Comment: We still have more work to do to tackle transphobic violence
Labour councillor Osh Gantly, currently the only elected politician in the UK who is openly transgender, writes for PinkNews.co.uk for the Transgender Day of Remembrance.
As most readers will by now be aware, November 20th marked Transgender Day of Remembrance, a special global day when we take time out to remember all trans and gender-diverse people who have lost their lives through violence, either because they were trans*, or simply perceived to be trans*.
As a Londoner, I am privileged to live in the greatest city in the world, a city where it is relatively safe and comfortable to be openly trans*. So, can’t we all just sit back on our laurels? The answer to that question is an emphatic NO!
It’s true that across this great country trans* people are becoming more visible and more vocal as each day goes by and increasingly we see positive depictions of our community in the media. Yet, many trans* individuals still face violence and discrimination on a daily basis.
I recognise that tackling violence against the trans* community is not just about tougher criminal laws and policing – although more needs to be done. If we are to prevent violence against trans* communities everywhere, we must work together to foster understanding and mutual respect between people based on valuing gender diversity and on shared respect.

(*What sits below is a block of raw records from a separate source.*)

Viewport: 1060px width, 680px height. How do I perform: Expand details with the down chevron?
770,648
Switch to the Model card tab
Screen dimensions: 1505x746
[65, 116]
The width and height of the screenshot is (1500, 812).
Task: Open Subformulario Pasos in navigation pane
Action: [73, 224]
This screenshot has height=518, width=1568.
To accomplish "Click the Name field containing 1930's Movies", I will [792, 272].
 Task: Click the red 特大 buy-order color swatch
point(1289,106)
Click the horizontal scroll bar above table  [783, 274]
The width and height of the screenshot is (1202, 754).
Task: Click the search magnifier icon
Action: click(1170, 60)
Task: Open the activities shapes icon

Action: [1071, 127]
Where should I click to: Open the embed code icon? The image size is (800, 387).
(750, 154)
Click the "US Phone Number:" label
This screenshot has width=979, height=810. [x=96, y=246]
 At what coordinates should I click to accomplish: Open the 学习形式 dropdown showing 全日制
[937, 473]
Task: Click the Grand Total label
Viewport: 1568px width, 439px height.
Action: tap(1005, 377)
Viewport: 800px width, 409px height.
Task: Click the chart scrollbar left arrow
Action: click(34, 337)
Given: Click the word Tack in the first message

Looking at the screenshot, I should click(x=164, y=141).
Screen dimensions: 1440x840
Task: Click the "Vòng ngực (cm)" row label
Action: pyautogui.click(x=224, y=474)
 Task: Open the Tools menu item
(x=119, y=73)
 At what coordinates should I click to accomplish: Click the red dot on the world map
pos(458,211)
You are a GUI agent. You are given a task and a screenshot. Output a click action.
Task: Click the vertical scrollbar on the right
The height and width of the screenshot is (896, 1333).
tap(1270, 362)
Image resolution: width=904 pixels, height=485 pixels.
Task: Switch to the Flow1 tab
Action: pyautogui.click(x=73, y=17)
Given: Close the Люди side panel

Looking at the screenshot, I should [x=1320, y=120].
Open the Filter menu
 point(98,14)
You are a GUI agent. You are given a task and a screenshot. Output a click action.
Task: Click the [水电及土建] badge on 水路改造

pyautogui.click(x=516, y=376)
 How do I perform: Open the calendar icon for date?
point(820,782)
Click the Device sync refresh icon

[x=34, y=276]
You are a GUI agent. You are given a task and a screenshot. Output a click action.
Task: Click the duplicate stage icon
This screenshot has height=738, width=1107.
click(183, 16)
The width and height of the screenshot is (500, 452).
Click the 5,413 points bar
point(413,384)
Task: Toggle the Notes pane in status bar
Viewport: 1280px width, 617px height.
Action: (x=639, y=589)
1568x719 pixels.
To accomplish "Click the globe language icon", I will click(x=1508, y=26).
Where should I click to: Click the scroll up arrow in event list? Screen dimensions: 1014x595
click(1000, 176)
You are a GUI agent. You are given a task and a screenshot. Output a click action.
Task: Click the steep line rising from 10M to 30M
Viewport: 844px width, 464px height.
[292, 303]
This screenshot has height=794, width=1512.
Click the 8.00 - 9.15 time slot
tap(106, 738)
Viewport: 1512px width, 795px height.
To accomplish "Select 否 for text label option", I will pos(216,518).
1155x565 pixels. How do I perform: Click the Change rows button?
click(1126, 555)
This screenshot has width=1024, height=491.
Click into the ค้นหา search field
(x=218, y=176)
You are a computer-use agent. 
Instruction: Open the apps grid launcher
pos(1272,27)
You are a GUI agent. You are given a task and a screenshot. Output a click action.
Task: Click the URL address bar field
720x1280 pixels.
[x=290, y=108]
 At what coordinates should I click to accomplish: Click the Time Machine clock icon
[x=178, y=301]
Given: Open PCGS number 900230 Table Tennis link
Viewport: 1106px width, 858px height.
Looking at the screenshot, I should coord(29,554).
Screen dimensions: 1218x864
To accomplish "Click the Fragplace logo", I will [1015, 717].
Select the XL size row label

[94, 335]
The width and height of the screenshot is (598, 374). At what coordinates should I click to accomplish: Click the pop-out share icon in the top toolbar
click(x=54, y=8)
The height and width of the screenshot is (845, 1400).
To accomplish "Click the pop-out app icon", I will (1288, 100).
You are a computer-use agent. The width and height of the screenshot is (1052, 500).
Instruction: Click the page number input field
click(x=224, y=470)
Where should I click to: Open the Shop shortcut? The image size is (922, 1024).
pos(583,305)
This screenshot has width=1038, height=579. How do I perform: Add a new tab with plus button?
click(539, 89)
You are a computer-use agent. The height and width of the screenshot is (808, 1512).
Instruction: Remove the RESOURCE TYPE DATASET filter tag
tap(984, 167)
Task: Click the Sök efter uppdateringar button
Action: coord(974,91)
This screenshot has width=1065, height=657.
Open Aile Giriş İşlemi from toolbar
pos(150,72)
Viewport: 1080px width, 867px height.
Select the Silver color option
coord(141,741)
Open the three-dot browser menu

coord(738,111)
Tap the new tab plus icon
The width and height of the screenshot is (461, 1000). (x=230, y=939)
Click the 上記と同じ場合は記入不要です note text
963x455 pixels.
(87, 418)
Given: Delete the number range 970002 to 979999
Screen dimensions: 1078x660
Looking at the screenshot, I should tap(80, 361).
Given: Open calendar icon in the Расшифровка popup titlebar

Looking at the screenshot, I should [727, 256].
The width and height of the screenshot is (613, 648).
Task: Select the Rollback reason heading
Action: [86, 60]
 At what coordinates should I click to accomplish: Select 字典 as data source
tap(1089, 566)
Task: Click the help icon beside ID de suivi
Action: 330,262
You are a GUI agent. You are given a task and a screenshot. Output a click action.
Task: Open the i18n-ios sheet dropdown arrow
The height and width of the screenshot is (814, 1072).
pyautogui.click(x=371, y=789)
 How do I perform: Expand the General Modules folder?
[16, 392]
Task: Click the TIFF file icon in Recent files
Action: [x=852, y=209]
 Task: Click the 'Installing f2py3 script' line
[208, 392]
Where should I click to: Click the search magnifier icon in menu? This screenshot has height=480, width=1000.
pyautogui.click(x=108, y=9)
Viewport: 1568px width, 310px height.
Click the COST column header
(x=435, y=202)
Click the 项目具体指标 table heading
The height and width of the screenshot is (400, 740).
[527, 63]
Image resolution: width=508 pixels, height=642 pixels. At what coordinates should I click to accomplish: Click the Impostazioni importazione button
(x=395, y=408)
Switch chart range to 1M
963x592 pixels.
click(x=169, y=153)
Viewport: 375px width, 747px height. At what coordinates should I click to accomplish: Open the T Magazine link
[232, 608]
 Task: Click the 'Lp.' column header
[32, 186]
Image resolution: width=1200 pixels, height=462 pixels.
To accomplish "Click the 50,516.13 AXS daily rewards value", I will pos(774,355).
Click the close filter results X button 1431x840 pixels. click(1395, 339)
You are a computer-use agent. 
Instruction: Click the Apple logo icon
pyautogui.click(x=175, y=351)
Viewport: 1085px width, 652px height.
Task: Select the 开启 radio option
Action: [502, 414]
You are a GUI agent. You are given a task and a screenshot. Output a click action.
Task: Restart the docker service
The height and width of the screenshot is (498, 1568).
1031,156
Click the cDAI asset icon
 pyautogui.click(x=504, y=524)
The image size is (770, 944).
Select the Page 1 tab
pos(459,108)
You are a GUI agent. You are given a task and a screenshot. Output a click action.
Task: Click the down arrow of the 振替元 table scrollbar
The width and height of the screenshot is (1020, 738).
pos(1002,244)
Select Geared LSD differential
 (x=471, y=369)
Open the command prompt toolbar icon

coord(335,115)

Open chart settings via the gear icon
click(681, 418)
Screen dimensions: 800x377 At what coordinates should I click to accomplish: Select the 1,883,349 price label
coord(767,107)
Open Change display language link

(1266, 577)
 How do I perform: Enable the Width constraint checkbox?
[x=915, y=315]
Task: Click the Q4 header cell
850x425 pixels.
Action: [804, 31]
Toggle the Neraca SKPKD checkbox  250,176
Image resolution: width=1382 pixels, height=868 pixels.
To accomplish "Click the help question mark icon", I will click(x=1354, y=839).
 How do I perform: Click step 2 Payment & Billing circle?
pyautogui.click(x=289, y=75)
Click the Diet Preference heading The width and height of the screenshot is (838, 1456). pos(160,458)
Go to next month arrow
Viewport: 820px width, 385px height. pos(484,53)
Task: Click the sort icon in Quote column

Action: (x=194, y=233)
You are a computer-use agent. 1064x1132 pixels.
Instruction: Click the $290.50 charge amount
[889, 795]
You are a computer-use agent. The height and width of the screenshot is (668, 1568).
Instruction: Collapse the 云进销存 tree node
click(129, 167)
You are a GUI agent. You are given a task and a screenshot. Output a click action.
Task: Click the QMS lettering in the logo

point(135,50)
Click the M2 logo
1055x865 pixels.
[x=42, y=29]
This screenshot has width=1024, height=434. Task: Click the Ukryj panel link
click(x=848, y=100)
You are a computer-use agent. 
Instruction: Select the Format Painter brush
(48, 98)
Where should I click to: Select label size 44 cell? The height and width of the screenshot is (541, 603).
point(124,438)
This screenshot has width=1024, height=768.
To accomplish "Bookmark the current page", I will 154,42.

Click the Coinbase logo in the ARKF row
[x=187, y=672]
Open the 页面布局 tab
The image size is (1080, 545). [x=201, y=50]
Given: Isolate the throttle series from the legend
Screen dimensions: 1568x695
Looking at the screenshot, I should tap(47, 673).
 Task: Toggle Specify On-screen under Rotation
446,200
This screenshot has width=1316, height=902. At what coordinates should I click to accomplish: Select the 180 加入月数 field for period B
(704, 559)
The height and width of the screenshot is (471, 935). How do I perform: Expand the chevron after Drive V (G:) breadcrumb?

To this end, I was pleased that Islington Labour’s 2014 manifesto made a commitment to build on our unrelenting approach to transphobic bullying in schools, including online bullying. As a council, we work closely with schools to ensure that children learn from the outset that bullying and discrimination in any form are not acceptable. I would urge all Local Authorities to make the same commitment.
At a national level, we still have much work to do. Labour’s Gender Recognition Act, for example, is clearly well intended legislation, but in the light of evolving standards now needs reform. Argentina, on the other hand, has the most liberal gender recognition laws in the world.
But there’s yet more to do. My comrades in LGBT Labour have drafted a comprehensive set of 27 proposals on how to further secure equality and inclusion of trans* and gender variant people. The proposals are significant, realistic and achievable, and could be actioned by an incoming Labour government. They range from improvements to the Equality Act through to working with housing charities to support victims of transphobic violence. Whatever your political colour, they are definitely worth a read.
You can download a copy of the LGBT Labour proposals here: https://www.lgbtlabour.org.uk/securingtransequality
Your comments on the proposals are welcome here: email@example.com
Whatever the outcome of the next general election, prevention of transphobic violence and securing equality and inclusion for trans* and gender-diverse people will only happen if we work together. While I will always respectfully remember our fallen trans* brothers and sisters, I look forward to a day when Transgender Day of Remembrance is no longer necessary.
Osh Gantly is a Labour councillor for Highbury East in Islington.
As with all comment, this does not necessarily reflect the views of PinkNews.